A filogênese está relacionada com a herança genética (características biológicas), a ontogênese à história de vida pessoal de cada um, e a cultura, o contexto social em que o sujeito está inserido. Estas três esferas em interação constituem o repertório comportamental do sujeito.

Considerando isto, fica claro o que já foi dito a respeito do homem: ele está submetido a inúmeras variáveis de controle. Como consequência disso a teoria skineriana é alvo de muitas críticas quanto à sua visão de homem, porém, na maioria das vezes não fica claro se esta noção de controle foi devidamente compreendida.

O que Skinner quer dizer com controle não é uma privação, uma repressão, mas sim diz respeito à “relação funcional entre eventos naturais, entre os quais se inclui o comportamento humano.” (Laurenti, 2009), ou seja, trata-se de um conceito científico.

Dizer que o comportamento é controlado significa, simplesmente, que o comportamento está em relação de dependência com outros eventos.

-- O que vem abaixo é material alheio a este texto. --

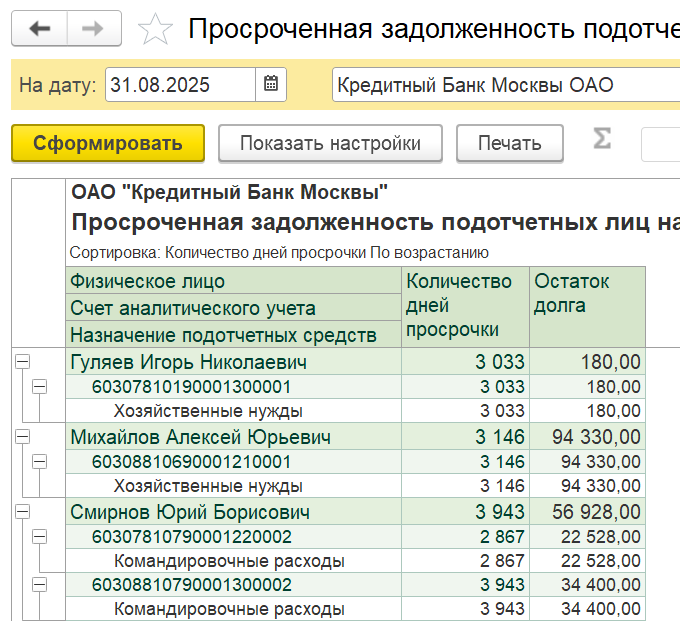Open Показать настройки panel
Image resolution: width=680 pixels, height=621 pixels.
tap(330, 143)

Dito de outro modo, Skinner emprega o termo para chamar a atenção para o fato de que o comportamento tem “causas”, e que uma ciência do comportamento deve identificá-las e descrevê-las. Todavia, vale lembrar que dizer que o comportamento é controlado não implica a tese de que o comportamento é determinado. (LAURENTI, 2009, p. 262).

Logo, não há uma oposição necessária entre controle e liberdade. O problema é que as pessoas não identificam nenhuma causa para o comportamento operante sob reforçamento positivo, o que lhes dá a falsa sensação de uma conduta que partiu de “dentro”, da vontade (Brandenburg & Weber, 2005). Normalmente elas não se dão conta de que pode haver um controle aversivo por estarem sob reforçamento positivo imediato, alimentando concepções de liberdade errôneas, generalizando que toda idéia controle significa repressão. Isto não é verdade tendo em vista o que já foi abordado até aqui. “Contra essa generalização, Skinner afirma que a luta pela liberdade não seria uma luta pela liberdade do controle, mas de certos tipos de controle.” (Laurenti, 2009, p. 264)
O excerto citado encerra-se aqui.